Here and there

It’s been snowing this morning in Göttingen, just as the sun was rising above the wintry clouds on the horizon. There’s a dusting still on the roofs and the ground that’s not melting as it’s still below zero. We arrived yesterday around lunch time after a two hour train trip from Berlin. It was a scenic trip: highlights were lots of blue sky, green fields and sun filtering through deciduous trees; lowlights, the guy next to me speaking non-stop Spanish (at volume) into his phone for 40 minutes, to some poor sucker on the other end who couldn’t get a word in edgewise. Another point of interest was Wolfsburg, the artificial city created by and for VW. A factory that goes on and on and then plastic wrapped cars in enormous parking lots, very green grass and manmade canals.

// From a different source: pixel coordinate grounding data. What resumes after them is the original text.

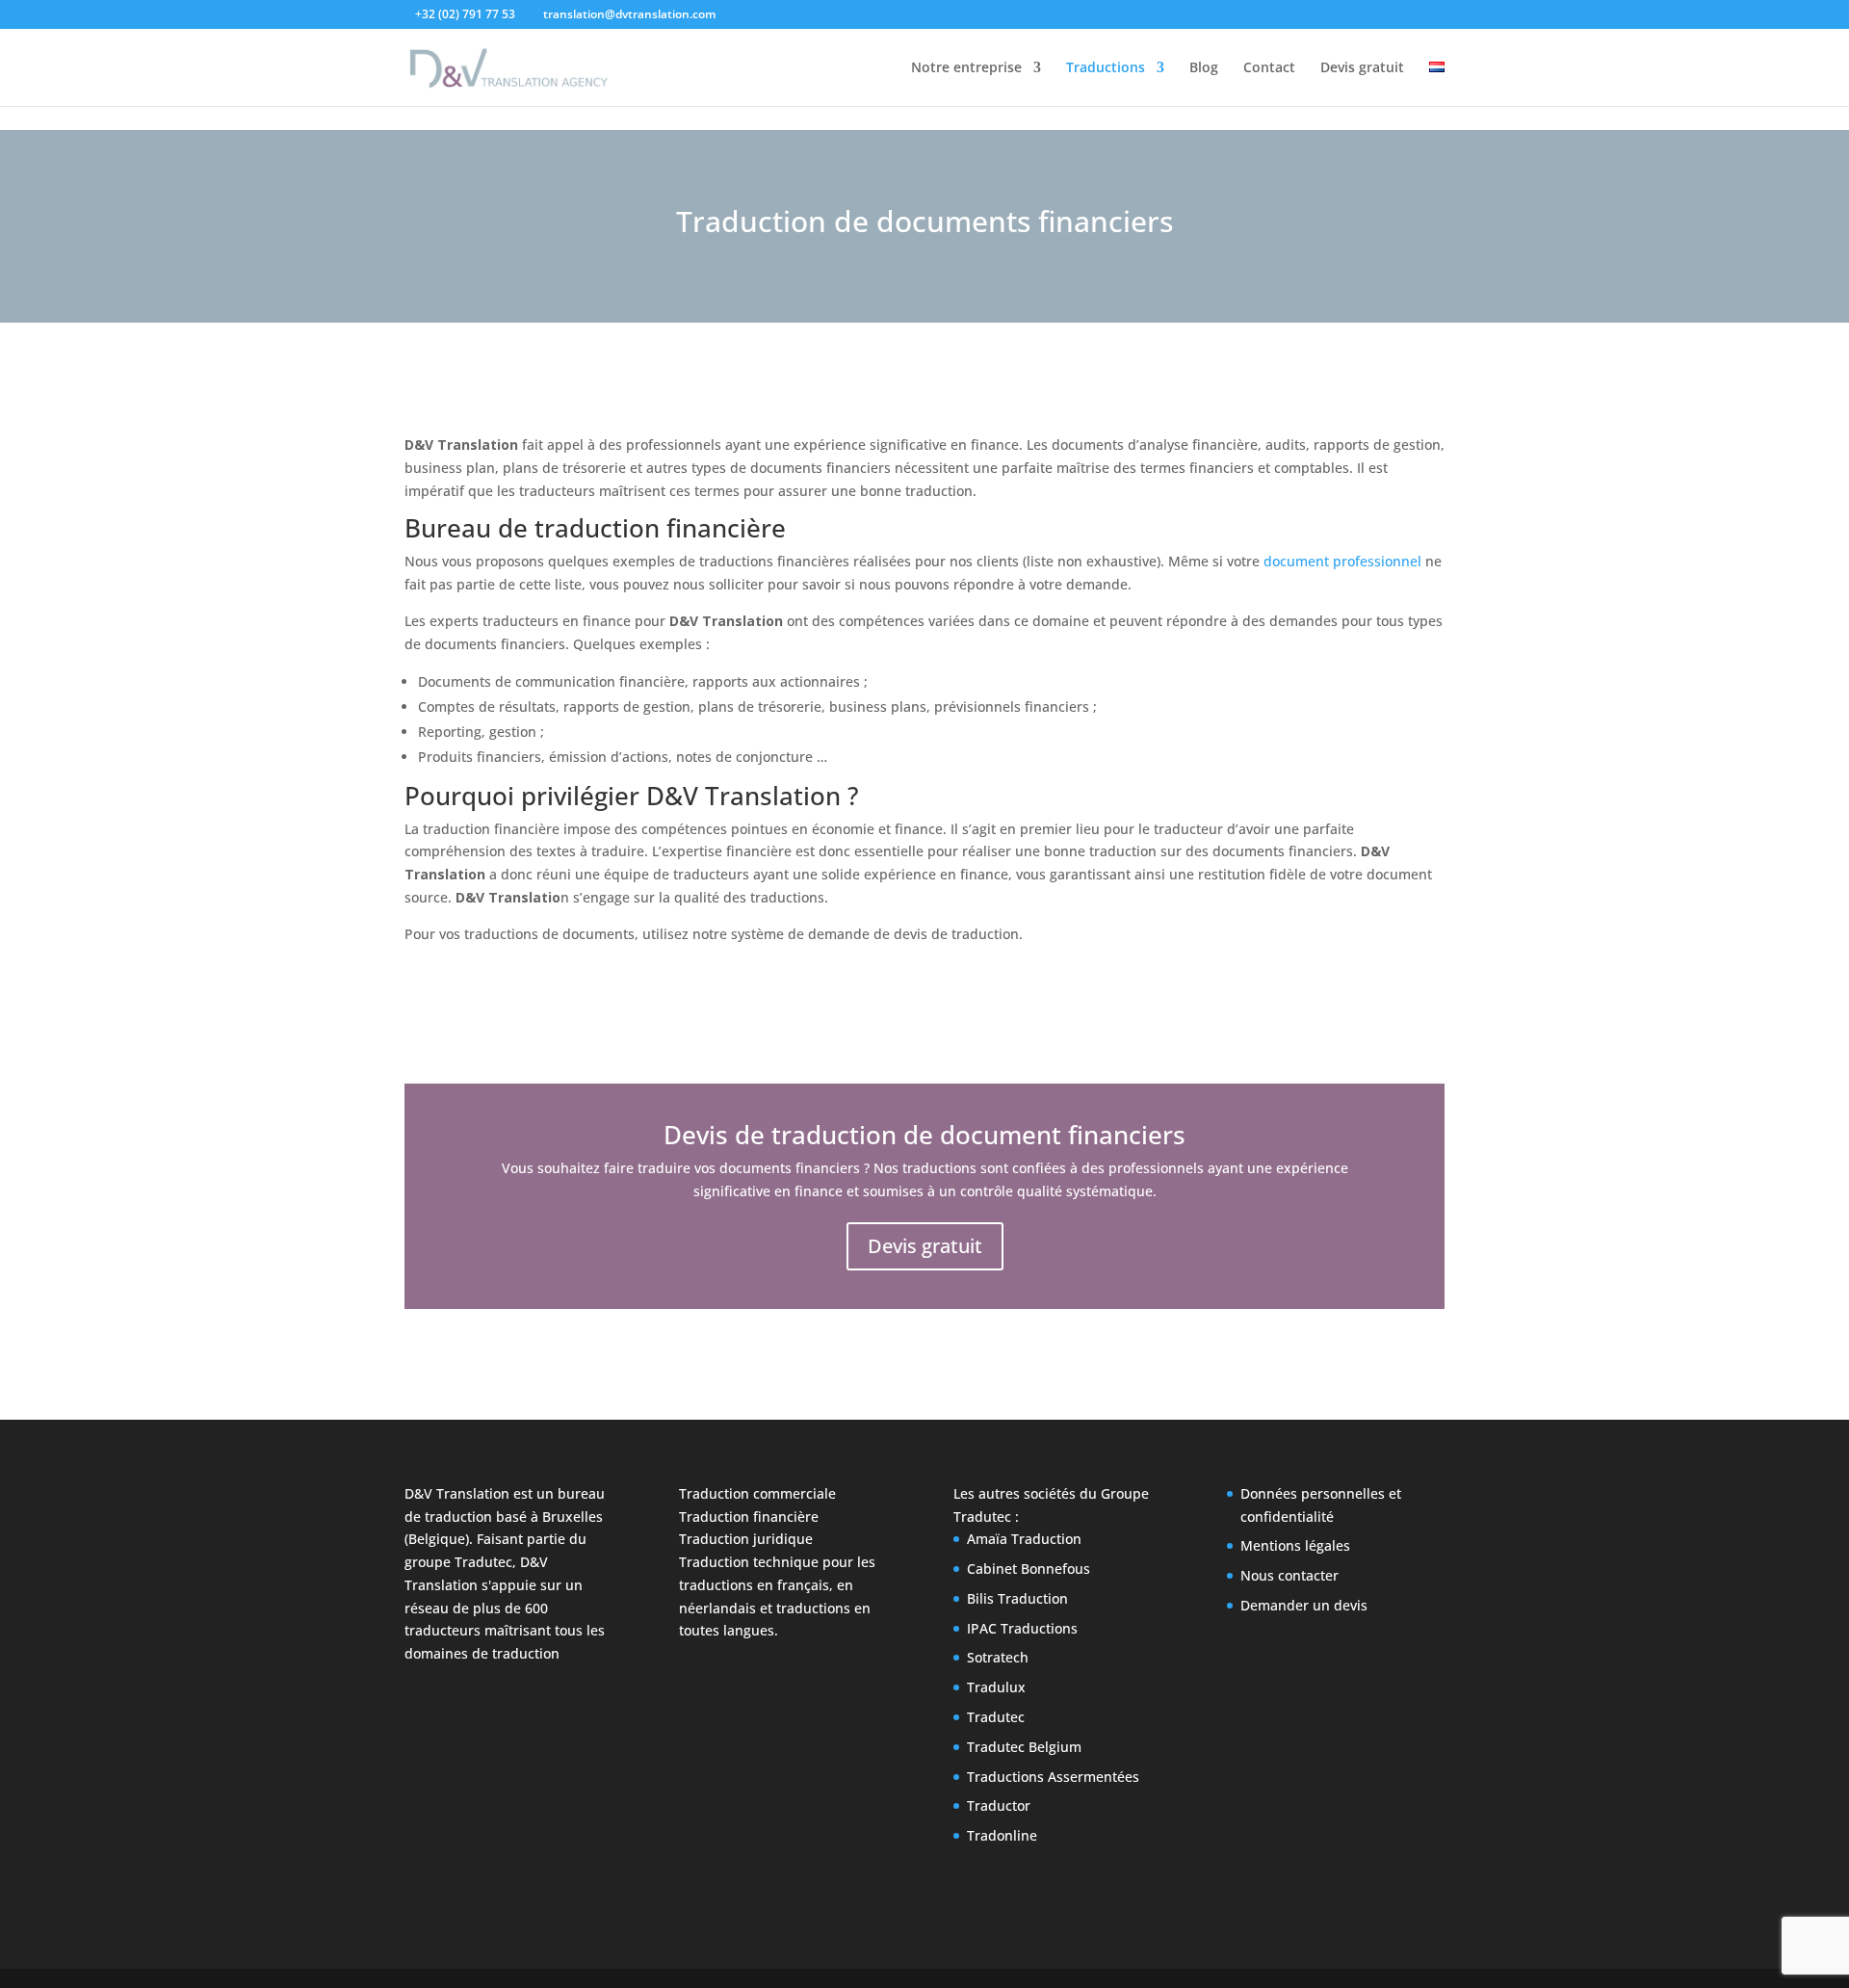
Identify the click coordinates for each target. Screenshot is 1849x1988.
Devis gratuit (1362, 68)
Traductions (1105, 68)
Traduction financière (749, 1516)
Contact (1269, 68)
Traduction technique (749, 1562)
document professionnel (1342, 561)
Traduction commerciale (757, 1493)
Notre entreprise (966, 68)
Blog (1203, 68)
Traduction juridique (746, 1539)
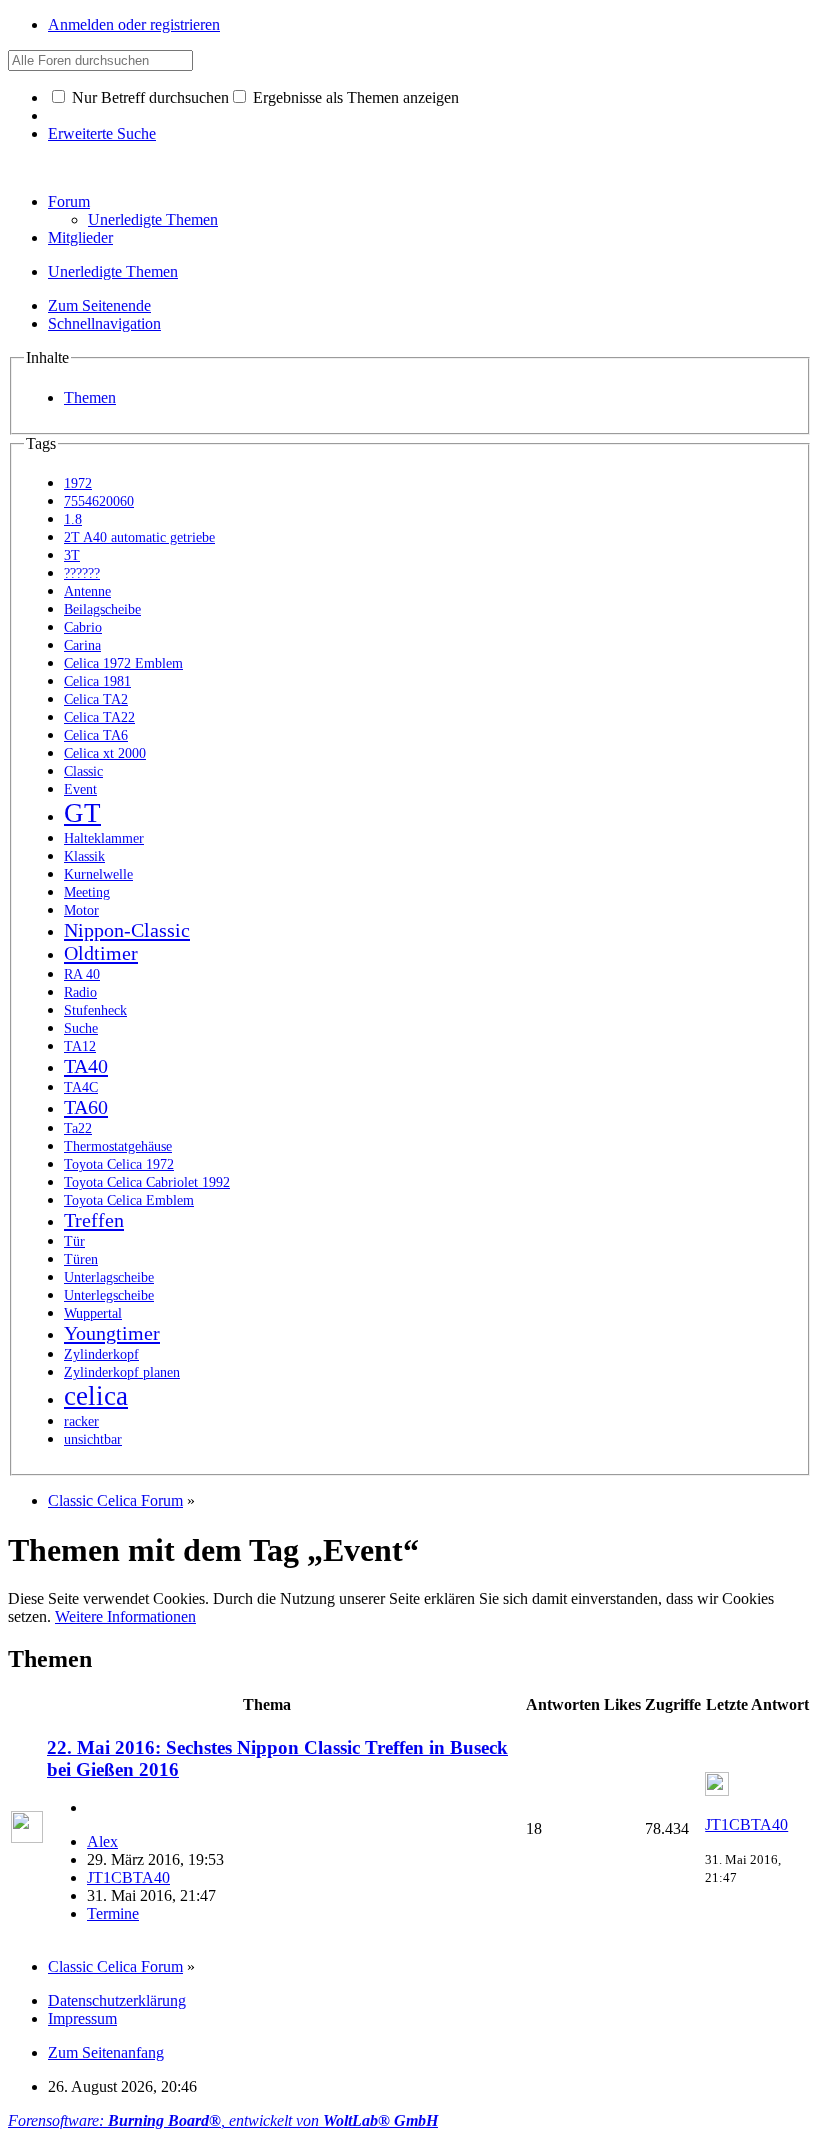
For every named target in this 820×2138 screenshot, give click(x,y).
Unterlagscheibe (109, 1277)
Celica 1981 (97, 681)
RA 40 (82, 974)
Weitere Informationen (125, 1616)
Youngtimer (112, 1333)
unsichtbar (93, 1439)
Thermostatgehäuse (118, 1146)
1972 (78, 483)
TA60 (86, 1107)
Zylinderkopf (101, 1354)
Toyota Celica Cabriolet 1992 (147, 1182)
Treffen (94, 1220)
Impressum (82, 2018)
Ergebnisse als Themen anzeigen (354, 97)
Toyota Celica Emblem (129, 1200)
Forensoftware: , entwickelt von (223, 2120)
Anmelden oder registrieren (134, 24)
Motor (81, 910)
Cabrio (83, 627)
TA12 (80, 1046)
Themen (90, 397)
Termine (113, 1913)
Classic (83, 771)
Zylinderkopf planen (122, 1372)
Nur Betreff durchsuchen (148, 97)
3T (72, 555)
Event (80, 789)
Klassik (84, 856)
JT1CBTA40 (128, 1877)
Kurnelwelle (98, 874)
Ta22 (78, 1128)
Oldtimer (101, 953)
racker (81, 1421)
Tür (74, 1241)
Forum (69, 201)
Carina (82, 645)
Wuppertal (93, 1313)
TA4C (81, 1087)
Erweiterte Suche (102, 133)
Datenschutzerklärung (117, 2000)
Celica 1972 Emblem (123, 663)
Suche (81, 1028)
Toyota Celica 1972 (119, 1164)
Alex (102, 1841)
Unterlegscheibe (109, 1295)
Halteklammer (104, 838)
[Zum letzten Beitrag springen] (717, 1790)
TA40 (86, 1066)
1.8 (73, 519)
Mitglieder (80, 237)
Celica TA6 (96, 735)
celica (96, 1396)
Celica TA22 (99, 717)
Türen (81, 1259)
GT (82, 813)
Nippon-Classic (127, 930)
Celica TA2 (96, 699)
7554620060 (99, 501)
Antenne (87, 591)
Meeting (87, 892)
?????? (82, 573)
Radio (80, 992)
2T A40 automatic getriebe (139, 537)
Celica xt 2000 (105, 753)
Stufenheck (95, 1010)
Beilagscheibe (102, 609)
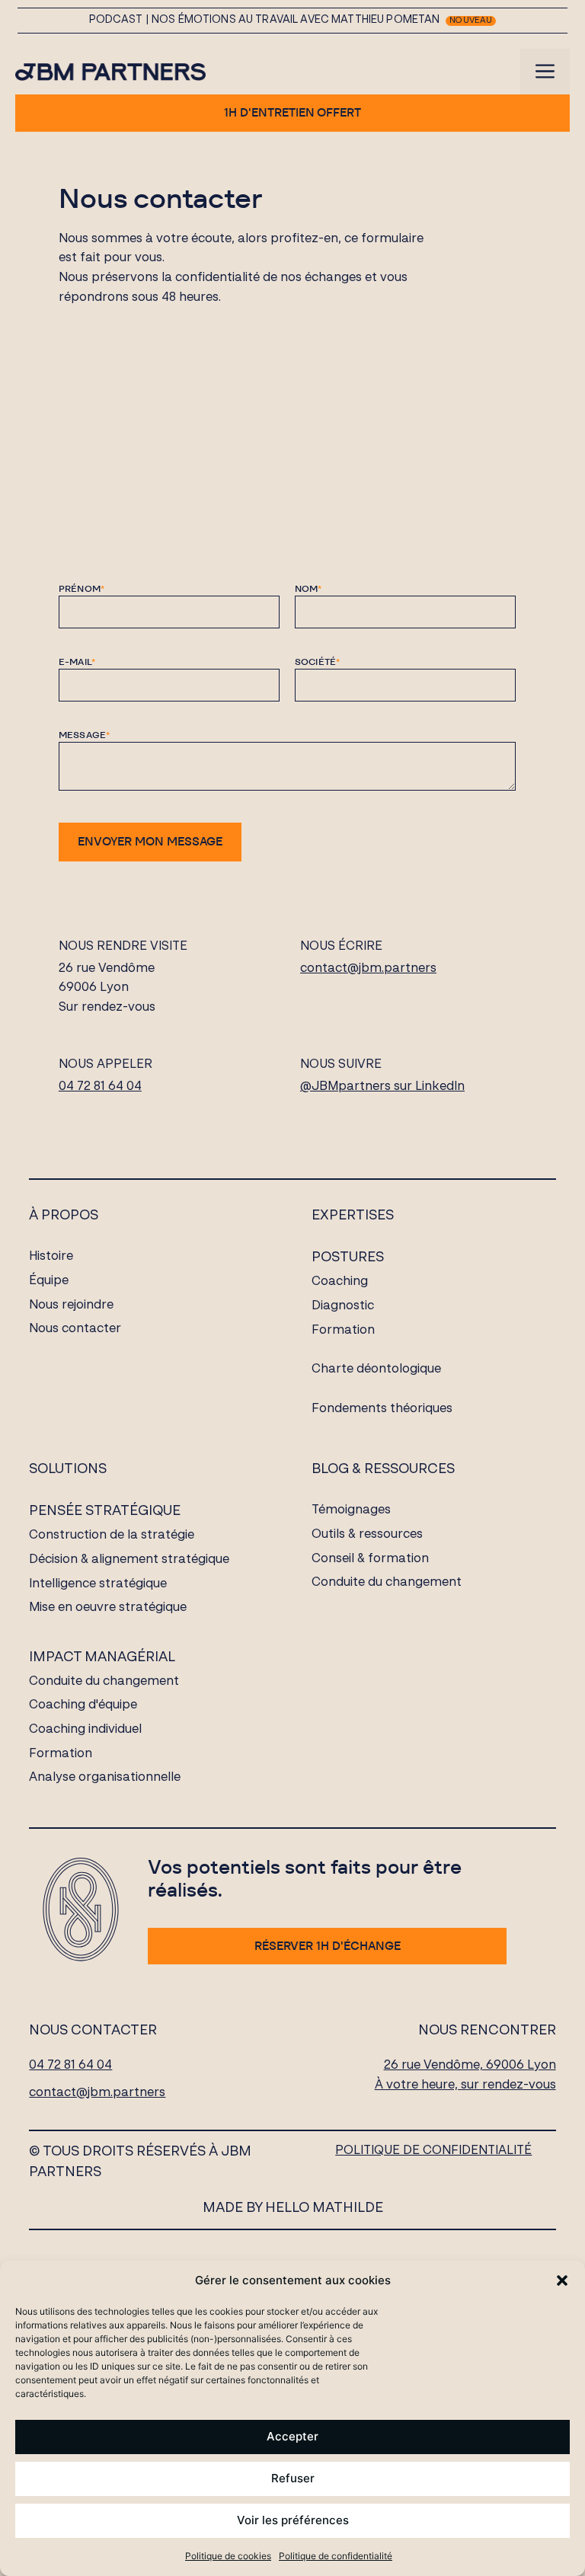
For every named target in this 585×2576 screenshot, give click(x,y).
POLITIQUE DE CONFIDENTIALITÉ (433, 2151)
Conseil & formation (370, 1559)
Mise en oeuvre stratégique (108, 1608)
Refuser (293, 2478)
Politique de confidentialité (335, 2556)
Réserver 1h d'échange (327, 1945)
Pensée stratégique (105, 1511)
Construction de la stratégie (111, 1535)
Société (317, 661)
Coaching (340, 1282)
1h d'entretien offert (292, 112)
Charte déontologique (376, 1369)
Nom (308, 588)
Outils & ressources (367, 1535)
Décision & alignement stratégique (129, 1560)
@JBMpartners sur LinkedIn (382, 1087)
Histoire (51, 1257)
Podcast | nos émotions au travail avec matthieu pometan (264, 19)
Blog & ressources (383, 1469)
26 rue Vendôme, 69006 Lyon (470, 2066)
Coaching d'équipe (83, 1705)
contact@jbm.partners (368, 969)
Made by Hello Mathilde (293, 2208)
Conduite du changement (104, 1682)
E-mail (77, 661)
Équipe (49, 1281)
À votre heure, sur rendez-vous (465, 2085)
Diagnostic (343, 1306)
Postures (348, 1257)
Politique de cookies (228, 2556)
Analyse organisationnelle (105, 1778)
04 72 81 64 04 (100, 1087)
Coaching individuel (85, 1730)
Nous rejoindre (71, 1305)
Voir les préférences (293, 2520)
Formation (343, 1331)
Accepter (292, 2436)
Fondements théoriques (382, 1409)
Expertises (353, 1215)
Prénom (81, 588)
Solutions (68, 1469)
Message (84, 734)
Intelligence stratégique (98, 1584)
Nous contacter (75, 1329)
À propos (63, 1215)
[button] (562, 2280)
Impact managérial (102, 1657)
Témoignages (351, 1510)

Göttingen is a University city that escaped ally bombing in WWII. This means I get to see some interesting old buildings that have stood the test of time, even though they may have become a bit stooped or shabby with age. The Altstadt (old city) is surrounded by a wall that you can walk on around the city. We did walk a little on the wall after winding through some back streets admiring the stoic structures from long ago, including a delapidated mill from the 1700s.

The remains of Christmas are evident advent calendars on windows, decorations between buildings and my favourite, the Christmas tree collection points (large wire-fenced areas full of discarded conifers of various species). I feel a bit sad about their sudden redundancy, this is piqued by my longing to have a Christmas tree such as those and then also tempered by my inner Greenie thinking of the utter waste. We also came across a nativity scene that appeared to be a proud tradition of the church that it was set behind. They had gone to a lot of trouble to create the scene even before the shed/stable with the nativity. The fake sheep were looking a little worse for wear, but I did admire the simple elegance of the branch of mistletoe on a lichen-covered stone altar.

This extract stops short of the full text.